- [WHAT THE EXERCISE ASKS]
Render the records from the first line through the line containing "click(x=314, y=21)" as a JSON list of strings, one string per line, with both ends included and blank lines left out.

- [MATERIAL TO PROCESS]
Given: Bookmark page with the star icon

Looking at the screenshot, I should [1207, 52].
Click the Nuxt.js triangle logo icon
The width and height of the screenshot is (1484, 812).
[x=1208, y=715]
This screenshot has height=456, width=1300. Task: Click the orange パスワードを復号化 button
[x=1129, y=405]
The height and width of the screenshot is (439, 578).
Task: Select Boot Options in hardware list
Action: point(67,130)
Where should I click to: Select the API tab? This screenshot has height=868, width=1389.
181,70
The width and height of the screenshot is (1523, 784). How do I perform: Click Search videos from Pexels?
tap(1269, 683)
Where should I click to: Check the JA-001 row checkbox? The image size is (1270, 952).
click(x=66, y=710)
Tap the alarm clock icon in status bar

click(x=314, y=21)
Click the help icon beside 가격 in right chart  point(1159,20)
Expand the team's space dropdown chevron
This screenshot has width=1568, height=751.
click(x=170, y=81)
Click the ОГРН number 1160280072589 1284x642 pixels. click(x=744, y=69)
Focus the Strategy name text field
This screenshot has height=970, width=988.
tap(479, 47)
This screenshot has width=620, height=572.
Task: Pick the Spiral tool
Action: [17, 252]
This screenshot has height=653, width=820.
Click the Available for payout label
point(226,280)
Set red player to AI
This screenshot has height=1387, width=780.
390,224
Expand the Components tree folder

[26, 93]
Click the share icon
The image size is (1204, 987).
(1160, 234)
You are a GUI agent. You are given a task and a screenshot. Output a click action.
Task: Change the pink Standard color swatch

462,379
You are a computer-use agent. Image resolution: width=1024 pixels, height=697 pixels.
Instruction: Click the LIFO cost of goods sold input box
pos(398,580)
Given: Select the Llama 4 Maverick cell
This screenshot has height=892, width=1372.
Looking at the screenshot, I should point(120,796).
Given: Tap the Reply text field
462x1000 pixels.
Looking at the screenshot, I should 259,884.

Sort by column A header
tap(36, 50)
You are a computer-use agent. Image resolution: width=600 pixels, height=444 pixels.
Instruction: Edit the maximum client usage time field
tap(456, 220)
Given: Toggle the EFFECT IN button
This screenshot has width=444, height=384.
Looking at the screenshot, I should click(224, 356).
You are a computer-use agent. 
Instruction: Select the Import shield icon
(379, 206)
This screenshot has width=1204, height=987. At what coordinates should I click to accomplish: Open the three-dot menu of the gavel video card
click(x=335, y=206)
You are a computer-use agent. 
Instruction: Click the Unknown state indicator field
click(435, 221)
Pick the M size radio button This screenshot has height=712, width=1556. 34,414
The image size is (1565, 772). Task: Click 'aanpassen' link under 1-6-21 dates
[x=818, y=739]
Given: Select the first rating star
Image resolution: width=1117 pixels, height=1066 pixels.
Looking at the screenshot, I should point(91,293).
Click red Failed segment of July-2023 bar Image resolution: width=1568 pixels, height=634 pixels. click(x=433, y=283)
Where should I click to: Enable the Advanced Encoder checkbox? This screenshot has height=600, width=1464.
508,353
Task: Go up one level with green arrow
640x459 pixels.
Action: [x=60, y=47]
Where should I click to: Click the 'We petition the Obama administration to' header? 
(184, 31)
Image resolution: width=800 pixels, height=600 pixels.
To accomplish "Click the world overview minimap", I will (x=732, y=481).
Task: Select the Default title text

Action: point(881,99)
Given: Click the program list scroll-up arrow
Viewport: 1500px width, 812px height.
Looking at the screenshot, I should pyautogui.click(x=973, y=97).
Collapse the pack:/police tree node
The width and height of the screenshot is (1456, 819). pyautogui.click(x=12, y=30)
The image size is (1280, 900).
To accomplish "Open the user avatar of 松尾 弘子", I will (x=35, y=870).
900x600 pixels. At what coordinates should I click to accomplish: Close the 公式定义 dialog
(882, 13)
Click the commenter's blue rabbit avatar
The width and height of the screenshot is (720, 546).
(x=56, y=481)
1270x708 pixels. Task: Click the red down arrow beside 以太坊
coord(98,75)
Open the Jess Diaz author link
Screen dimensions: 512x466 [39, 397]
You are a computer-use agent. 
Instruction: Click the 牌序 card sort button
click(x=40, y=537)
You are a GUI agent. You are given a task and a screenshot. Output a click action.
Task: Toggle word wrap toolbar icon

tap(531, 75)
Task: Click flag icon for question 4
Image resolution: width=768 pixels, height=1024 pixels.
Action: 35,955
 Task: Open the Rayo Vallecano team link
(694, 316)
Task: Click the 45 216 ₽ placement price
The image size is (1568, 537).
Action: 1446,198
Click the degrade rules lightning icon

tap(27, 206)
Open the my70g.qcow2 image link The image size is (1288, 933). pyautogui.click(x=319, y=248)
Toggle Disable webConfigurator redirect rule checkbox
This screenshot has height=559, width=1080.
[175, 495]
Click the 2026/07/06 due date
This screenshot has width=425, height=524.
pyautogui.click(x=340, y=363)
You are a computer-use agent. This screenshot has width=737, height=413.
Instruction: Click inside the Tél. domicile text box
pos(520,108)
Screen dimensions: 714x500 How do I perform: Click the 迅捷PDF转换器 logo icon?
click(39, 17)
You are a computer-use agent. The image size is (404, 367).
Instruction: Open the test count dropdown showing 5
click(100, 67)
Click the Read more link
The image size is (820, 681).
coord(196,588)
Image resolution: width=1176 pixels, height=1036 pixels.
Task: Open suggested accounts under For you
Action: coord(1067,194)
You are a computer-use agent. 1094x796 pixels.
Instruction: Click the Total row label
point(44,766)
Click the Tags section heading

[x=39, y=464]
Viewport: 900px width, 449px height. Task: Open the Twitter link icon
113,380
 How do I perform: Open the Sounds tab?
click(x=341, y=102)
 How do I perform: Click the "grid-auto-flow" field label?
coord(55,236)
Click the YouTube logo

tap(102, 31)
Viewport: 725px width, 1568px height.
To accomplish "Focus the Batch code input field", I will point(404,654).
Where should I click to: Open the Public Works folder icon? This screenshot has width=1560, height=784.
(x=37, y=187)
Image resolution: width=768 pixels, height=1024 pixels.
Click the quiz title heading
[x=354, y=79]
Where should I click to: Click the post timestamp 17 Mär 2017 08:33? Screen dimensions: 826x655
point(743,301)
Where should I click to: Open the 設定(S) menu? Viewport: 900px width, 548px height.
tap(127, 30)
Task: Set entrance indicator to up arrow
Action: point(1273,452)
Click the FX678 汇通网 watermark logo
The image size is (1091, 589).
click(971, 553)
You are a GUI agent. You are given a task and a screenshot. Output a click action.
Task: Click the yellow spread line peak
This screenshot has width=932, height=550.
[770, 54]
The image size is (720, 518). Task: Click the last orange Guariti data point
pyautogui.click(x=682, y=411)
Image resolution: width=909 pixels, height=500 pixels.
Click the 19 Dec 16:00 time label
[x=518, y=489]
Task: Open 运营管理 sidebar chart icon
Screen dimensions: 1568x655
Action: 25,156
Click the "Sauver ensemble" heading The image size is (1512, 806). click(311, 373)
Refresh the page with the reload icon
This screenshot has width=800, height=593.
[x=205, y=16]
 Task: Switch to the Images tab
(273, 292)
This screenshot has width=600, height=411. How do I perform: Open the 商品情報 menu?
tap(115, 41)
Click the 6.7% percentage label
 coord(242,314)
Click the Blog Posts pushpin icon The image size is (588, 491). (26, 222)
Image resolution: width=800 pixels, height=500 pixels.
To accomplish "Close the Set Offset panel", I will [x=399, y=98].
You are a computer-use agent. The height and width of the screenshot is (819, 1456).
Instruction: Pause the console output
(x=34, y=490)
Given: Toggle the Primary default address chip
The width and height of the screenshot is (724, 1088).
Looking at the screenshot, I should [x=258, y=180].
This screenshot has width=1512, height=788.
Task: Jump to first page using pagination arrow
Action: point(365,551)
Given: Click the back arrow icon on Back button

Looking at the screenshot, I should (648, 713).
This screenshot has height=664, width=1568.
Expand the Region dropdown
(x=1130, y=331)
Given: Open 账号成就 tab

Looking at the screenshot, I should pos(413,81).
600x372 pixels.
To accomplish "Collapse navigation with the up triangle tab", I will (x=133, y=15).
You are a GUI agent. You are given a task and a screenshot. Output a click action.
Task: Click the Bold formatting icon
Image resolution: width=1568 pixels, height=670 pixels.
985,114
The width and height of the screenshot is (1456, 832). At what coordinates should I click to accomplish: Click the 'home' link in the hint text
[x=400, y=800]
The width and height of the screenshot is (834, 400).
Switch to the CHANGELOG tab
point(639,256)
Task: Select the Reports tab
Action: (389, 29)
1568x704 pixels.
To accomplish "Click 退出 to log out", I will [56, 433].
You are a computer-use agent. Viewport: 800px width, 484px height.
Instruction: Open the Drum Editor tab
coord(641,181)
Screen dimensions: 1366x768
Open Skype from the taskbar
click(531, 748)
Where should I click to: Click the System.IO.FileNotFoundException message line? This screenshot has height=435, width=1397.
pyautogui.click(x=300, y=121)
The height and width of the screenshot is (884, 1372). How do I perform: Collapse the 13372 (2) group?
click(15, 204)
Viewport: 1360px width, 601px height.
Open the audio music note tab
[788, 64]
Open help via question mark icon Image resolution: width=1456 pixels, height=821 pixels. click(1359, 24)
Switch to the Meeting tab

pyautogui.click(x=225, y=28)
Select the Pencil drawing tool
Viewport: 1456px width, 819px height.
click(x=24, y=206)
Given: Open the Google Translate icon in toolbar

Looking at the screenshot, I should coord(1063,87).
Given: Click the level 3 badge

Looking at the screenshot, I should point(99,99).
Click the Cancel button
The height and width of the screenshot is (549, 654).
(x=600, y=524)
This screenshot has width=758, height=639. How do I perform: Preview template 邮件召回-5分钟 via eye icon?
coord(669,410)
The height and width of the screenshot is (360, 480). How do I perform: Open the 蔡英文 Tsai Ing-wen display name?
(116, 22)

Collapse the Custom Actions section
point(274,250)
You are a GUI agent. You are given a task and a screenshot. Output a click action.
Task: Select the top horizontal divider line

- [ANSWER TO THIS EXERCISE]
[
  "Given: Bookmark page with the star icon",
  "Looking at the screenshot, I should [1207, 52].",
  "Click the Nuxt.js triangle logo icon",
  "The width and height of the screenshot is (1484, 812).",
  "[x=1208, y=715]",
  "This screenshot has height=456, width=1300. Task: Click the orange パスワードを復号化 button",
  "[x=1129, y=405]",
  "The height and width of the screenshot is (439, 578).",
  "Task: Select Boot Options in hardware list",
  "Action: point(67,130)",
  "Where should I click to: Select the API tab? This screenshot has height=868, width=1389.",
  "181,70",
  "The width and height of the screenshot is (1523, 784). How do I perform: Click Search videos from Pexels?",
  "tap(1269, 683)",
  "Where should I click to: Check the JA-001 row checkbox? The image size is (1270, 952).",
  "click(x=66, y=710)",
  "Tap the alarm clock icon in status bar",
  "click(x=314, y=21)"
]